Most of Jack Northrop's airplanes were beauties. He believed that "if something is efficient and beautiful, it is right." During stints at Douglas and Lockheed, he was always dreaming of aircraft sleeker and more efficient than the conventional craft the manufacturers had to build in order to survive. Early on, he met a Czech-born barnstormer and shop foreman named Anthony Stadlman, who told him about tail-less, swept-wing aircraft that had been flown in Europe. From about 1919 until 1927 the two men worked together at Lockheed (when it was spelled "Loughead"), then Douglas, then Lockheed again, and in their spare time they actually built an all-wing glider. Sometime toward the end of this period a rift developed between them, and Stadlman would later claim that a model flying wing he had built and shown to Northrop was the basis for Northrop's subsequent designs. Their parting was bitter.
Northrop produced his first attempt at a powered flying wing in 1928. His Experimental No. 1, which does look suspiciously like the one Stadlman is holding in an old photograph, flew in 1929. Northrop financed the project with profits from the Vega, a sleek, high-wing, conventional airplane he had designed during his second stint with Lockheed.
In September 1939, just as Germany invaded Poland, Northrop opened his own plant. It was superlative timing, and he soon had orders from Norway and Britain as well as Boeing and Consolidated. His vision, though, was still bent on the perfect airplane, the Flying Wing. He retained Theodor von Karman, who taught aerodynamics at the California Institute of Technology and who recruited one of his brightest students, William Sears. They worked like this: Northrop sketched a Flying Wing, von Karman wrote long equations on the blackboard, and Sears inked their thoughts on paper.
The airplane Sears drew became the N-1M, for Northrop First Mockup.
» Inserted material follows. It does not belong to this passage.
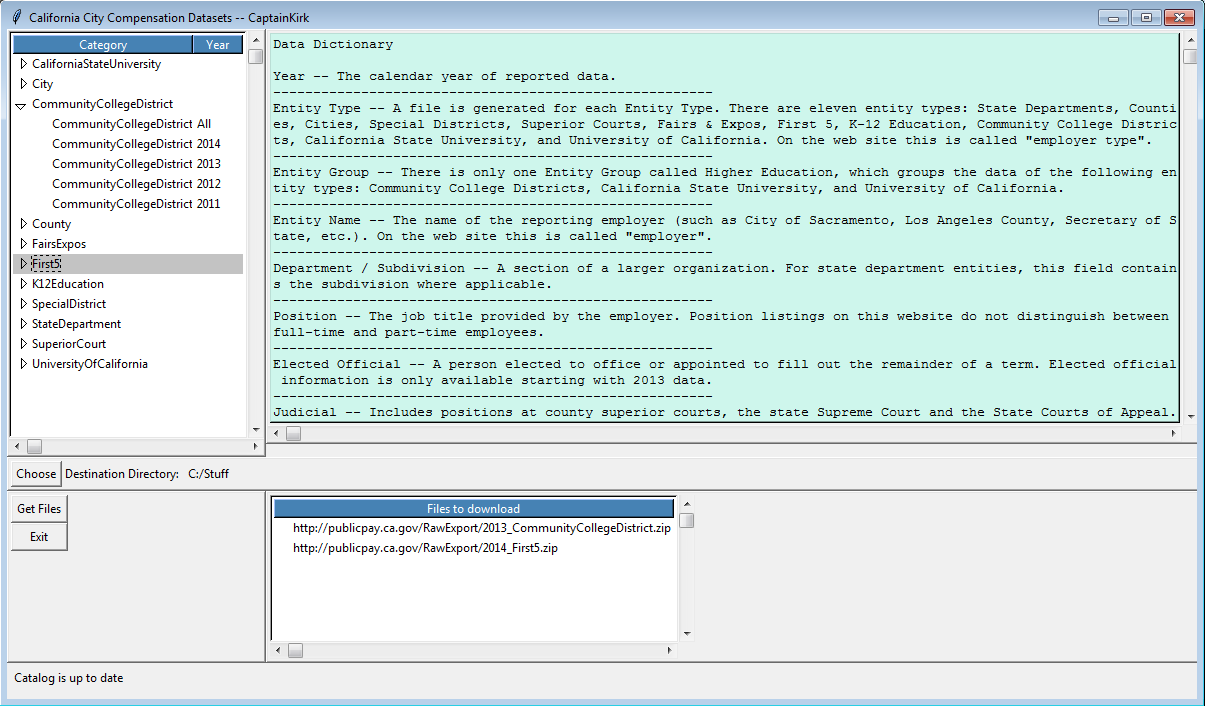Image resolution: width=1205 pixels, height=706 pixels.
Task: Select CommunityCollegeDistrict 2012 dataset
Action: (x=136, y=184)
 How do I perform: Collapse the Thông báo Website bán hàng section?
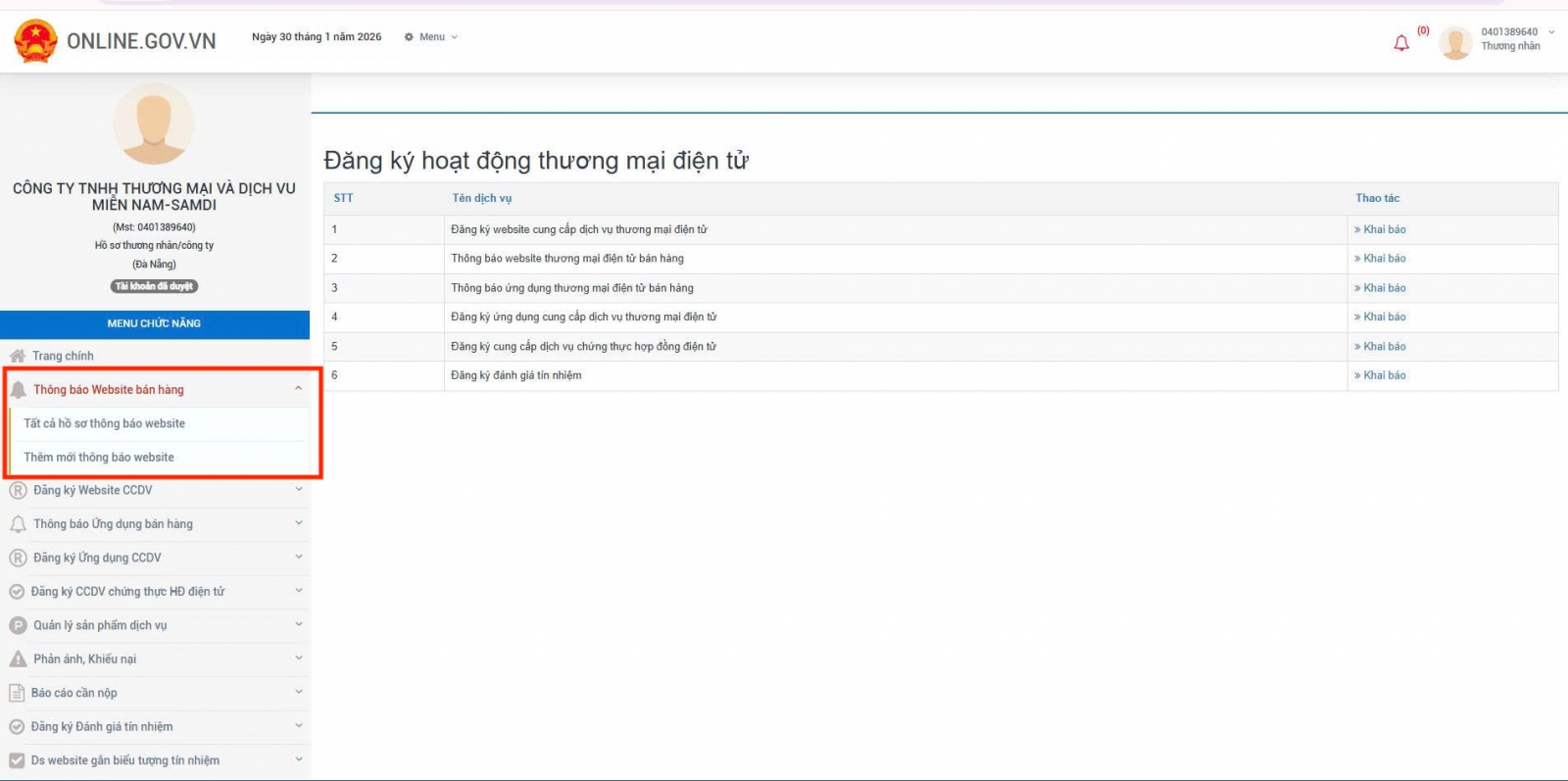pyautogui.click(x=298, y=389)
It was a true Flying Wing, with all its control surfaces--including rudders--in the trailing edge. It was underpowered, though, and on its maiden flight in July 1940, it couldn't climb out of "ground effect" and simply flew along at low altitude, gaining lift from the cushion of air between its wing and the ground. "It looks like we have an airplane with a 20-foot ceiling," Northrop said, watching the pretty craft skim the Muroc lake bed.
With an improved airfoil and bigger engines, the N-1M finally got up to a respectable altitude. Its best feature was that its wingtips were adjustable, and both the droop and the sweep of the wing could be modified between flights. The winning configuration proved to be a straight wing, one without any droop at the tips and with the sweep set back as far as it would go. Sweep, it seemed, was the key to tail-less flight: Positioned behind the geometric center of the wing's lift, the wingtips became tails. (The restored N-1M Wing can be seen at the National Air and Space Museum's Garber Facility in Suitland, Maryland, although without the inserts that increased the wing's sweep, which was the N-1M's most significant contribution.)
By 1941 German troops occupied most of Europe's capitals and appeared ready to capture London and Moscow next. Fearing it might have to fight a transatlantic war, the U.S. Army wanted a super-bomber that could carry 10,000 pounds of bombs to Germany from North America. Northrop built the B-35, a Flying Wing, while Consolidated Aircraft developed the B-36, conventional in every respect but its size (see "B-36: Bomber at the Crossroads," Apr./May 1996).
Even the Wing was huge by the standards of the day: It spanned 172 feet, weighed 100 tons, and developed 12,000 horsepower from four huge engines. It was such a giant leap from the N-1M that the Army also agreed to fund an intermediate version. One-third the size of the big bomber, the N-9M was supposed to be aerodynamically identical. So it was a bad omen when the first one was delivered late, cost more than budgeted, rattled and shook, failed to deliver the promised range, and then crashed, killing its pilot.